In December 2024, the Government of Monaco announced a merger of TVMonaco and fellow Monaco-based channel Monaco Info, which at the time was scheduled for September 2025. This currently includes the possibility of the successive broadcaster retaining its membership as the only Monégasque member of TV5Monde, after it was previously proposed by the former Minister of State, Didier Guillaume that the new broadcaster would not retain TVMonaco's share of ownership of the network, before his passing in January 2025.

In October 2025, French newspaper Nice-Matin reported that the merger had been pushed ahead to 2026 at the earliest. This followed an audit presented to the National Council of Monaco on 7 October 2025 by the current Minister of State, Christophe Mirmand, where he stated that he aimed to reduce costs by merging the two broadcasters together and confirming that changes can be expected to begin sometime in 2026. An announcement was due to be made by the Monégasque government in January 2026, however no further updates have yet been released as of .

== Status ==
As an official communications body, Monaco Info is managed by the Communications Directorate of the Principality of Monaco, itself attached to the Minister of State. Its role is to disseminate to the public information relating to the activity of the Princely Government (Prince Albert II, Princely Palace, Government and Parliament) and to economic, sporting or cultural events taking place in Monaco (National Day, Sainte Dévote, Formula 1 Grand Prix, Monte-Carlo Rally, Monte-Carlo tennis tournament, Mare Nostrum, television festival). This information is also the subject of a weekly retrospective entitled Monacoscope and broadcast every Sunday on TMC.

Monaco Info, a public channel financed by the State, is broadcast on Monaco cable, on the web and on social networks.
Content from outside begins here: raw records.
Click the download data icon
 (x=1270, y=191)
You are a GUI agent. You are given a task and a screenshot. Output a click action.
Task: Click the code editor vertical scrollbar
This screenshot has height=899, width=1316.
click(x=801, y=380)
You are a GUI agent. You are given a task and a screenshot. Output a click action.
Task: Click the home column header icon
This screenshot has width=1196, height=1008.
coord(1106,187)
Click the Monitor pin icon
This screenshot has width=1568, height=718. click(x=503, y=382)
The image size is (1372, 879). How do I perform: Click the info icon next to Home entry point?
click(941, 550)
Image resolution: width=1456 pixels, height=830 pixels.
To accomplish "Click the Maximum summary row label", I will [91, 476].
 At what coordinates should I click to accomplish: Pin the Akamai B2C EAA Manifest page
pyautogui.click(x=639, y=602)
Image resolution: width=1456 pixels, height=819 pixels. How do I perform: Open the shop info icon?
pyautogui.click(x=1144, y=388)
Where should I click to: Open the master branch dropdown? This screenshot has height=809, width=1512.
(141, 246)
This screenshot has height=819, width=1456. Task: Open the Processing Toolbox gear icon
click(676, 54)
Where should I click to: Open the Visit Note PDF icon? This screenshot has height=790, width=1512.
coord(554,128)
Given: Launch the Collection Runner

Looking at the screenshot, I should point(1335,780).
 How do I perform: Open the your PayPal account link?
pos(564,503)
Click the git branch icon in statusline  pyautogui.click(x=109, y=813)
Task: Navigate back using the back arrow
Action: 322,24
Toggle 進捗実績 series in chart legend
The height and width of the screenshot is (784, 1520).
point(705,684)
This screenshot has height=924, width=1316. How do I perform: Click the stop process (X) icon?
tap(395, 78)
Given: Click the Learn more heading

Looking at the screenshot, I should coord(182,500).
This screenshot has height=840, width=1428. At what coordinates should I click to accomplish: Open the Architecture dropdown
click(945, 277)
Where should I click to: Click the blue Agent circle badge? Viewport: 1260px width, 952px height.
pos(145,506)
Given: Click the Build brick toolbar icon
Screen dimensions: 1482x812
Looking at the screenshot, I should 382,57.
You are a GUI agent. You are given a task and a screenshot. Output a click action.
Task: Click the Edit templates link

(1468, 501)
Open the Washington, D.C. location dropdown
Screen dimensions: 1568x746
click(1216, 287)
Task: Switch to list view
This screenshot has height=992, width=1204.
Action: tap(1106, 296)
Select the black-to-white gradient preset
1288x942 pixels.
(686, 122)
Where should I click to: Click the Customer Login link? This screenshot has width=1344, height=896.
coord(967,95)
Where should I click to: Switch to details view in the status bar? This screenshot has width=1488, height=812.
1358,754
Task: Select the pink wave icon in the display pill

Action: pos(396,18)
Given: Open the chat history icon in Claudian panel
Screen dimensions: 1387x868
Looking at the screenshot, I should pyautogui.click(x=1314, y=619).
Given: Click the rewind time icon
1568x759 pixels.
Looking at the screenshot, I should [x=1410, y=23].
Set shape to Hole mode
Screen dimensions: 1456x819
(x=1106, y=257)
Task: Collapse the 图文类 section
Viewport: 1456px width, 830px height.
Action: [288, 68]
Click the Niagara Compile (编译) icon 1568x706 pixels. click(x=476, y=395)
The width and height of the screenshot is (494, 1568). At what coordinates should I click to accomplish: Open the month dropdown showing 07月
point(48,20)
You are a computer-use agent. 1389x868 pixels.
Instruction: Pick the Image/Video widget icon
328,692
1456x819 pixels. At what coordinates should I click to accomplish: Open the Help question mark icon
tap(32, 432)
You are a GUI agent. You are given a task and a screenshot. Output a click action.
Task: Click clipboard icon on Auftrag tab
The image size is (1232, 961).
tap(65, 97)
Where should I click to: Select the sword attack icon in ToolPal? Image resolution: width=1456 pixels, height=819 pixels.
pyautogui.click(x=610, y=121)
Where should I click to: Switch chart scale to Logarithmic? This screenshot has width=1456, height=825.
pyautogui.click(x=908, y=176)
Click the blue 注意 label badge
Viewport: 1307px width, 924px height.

Patricia Navarro has held the position of editor-in-chief since 2012. The communications director has been Geneviève Berti since 2016.

== Programming ==
Its programs, centered on political, economical, cultural or sports news, are developed around the daily news service, broadcast at 7pm and later repeated.

Its main programs are:
- Le JT, daily news program;
- Monacoscope, weekly news bulletin in Italian, German, English and sign language covering the key news of the week (also broadcast every Sunday on TMC);
- Actusport, sports magazine;
- Asphalte, automobile magazine;
- Backstage, musical magazine;
- Cinéma, new cinema releases of the week;
- Coach U, fitness magazine;
- Découvertes, travel magazine;
- Monacook, cooking magazine;
- Sunshine, yoga magazine;
- Tout l’art du cinéma, cinephile magazine;
- Trésors d’archives, history magazine;
- Regard extérieur, interview magazine;
- Rencontre, portrait in images;
- L’Émission, magazine on AS Monaco;
- Rendez-vous à Monaco, interviews and gatherings.